Britain’s Oxis Energy, in conjunction with compatriot MSP Technologies, is to market lithium sulphur battery packs for marine applications in spring 2015.
Launched as part of MSP Technologies’ Ghost-Power range of diesel/battery hybrid power systems for motor boats, Oxis Energy’s lithium sulphur packs will be scalable from 20 kWh to 50 kWh upwards. The battery will be designed for Lloyd’s Register approval, which Oxis Energy claims will give safety assurance to customers while helping to lower insurance premiums.
Simon Patterson, CEO of MSP Technologies, said: “Lithium sulphur technology is the ideal solution for the marine industry, combining safety and lightweight aspects. Lithium sulphur cells are already lighter than the lightest lithium-Ion technology and the overall weight reduction provides significant improvement to both the capacity performance and efficiency of the battery technology.”
Commenting on the energy density of its lithium sulphur technology, Oxis Energy’s chief technology officer David Ainsworth told BEST: “We are currently achieving 265Wh/kg on prototype Li-S pouch cells and around 300Wh/kg in R&D cells.

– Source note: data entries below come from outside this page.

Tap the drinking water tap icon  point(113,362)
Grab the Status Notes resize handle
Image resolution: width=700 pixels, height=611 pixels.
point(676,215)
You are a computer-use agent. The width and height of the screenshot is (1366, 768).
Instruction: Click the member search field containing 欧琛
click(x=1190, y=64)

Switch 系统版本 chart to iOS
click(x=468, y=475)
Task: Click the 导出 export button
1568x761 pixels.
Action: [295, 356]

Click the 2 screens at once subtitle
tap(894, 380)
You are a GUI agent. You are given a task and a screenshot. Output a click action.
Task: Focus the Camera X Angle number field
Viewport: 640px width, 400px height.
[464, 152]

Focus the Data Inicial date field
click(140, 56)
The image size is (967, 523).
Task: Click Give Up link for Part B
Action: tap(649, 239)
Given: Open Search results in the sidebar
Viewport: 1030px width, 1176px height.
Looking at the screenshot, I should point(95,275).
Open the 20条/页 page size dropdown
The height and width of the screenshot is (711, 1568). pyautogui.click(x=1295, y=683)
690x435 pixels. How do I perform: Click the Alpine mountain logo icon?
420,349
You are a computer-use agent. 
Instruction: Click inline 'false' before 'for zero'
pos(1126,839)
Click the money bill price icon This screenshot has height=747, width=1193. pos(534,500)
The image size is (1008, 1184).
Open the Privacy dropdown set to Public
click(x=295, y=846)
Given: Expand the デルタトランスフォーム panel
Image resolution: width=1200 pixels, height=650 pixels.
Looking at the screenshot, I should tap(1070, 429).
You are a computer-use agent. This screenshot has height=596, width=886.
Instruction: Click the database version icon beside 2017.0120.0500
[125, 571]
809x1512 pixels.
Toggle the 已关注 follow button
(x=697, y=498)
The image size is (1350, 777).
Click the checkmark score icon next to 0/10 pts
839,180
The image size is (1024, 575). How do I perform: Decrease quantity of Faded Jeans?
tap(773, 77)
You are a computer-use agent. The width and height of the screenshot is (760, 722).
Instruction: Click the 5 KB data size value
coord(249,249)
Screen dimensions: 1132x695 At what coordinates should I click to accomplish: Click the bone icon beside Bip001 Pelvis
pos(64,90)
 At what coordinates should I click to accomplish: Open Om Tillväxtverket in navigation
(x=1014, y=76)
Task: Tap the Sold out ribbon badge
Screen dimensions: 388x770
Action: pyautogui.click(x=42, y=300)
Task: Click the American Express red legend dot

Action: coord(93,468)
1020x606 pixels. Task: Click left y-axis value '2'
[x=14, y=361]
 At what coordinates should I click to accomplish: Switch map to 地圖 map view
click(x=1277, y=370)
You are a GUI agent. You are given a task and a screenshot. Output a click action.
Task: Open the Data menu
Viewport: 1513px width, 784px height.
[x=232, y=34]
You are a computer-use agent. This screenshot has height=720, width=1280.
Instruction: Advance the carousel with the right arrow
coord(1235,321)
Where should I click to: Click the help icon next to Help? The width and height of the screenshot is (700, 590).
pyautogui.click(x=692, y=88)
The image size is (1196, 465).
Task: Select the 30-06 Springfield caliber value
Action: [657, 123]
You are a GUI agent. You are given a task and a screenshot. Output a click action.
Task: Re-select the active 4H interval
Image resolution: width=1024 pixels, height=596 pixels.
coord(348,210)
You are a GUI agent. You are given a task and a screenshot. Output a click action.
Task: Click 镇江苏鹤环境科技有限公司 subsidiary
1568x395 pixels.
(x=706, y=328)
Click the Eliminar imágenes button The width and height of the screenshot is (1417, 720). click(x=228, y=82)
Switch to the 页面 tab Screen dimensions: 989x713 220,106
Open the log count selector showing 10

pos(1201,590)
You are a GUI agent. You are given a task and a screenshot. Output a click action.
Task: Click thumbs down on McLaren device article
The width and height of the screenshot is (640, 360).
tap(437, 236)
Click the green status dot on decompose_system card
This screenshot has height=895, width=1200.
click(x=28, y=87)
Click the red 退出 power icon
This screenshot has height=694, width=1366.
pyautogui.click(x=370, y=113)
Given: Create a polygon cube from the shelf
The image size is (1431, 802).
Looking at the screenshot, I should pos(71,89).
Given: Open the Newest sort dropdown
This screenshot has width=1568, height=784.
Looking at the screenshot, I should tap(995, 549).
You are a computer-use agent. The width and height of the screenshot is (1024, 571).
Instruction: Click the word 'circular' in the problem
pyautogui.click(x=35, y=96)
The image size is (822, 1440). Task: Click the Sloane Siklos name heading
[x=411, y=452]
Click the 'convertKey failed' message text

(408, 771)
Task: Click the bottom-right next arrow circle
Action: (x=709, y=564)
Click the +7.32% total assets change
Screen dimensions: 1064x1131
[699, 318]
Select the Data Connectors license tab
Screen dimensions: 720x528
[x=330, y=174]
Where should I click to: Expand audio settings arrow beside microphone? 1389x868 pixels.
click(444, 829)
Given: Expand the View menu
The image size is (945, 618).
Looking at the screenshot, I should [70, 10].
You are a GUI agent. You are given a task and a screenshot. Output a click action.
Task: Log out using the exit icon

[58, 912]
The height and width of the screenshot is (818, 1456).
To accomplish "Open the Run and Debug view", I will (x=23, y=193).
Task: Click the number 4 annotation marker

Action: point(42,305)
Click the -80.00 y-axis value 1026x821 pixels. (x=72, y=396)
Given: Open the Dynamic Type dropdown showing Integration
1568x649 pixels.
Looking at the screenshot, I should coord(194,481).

“Other companies have publicised higher energy densities than this, but they have achieved them using volatile electrolyte systems that are unsafe. We have been able to achieve our energy density figures using electrolyte systems that show a high degree of safety.
“In terms of cost the cathode cost for our Li-S cells will be significantly cheaper than for Li-ion chemistries where the cathode material typically accounts for over 25% of the material cost of the cell. Additionally, all other material and processing costs in our Li-S cells are comparable to Li-ion chemistries, so at volume cell costs should be lower.”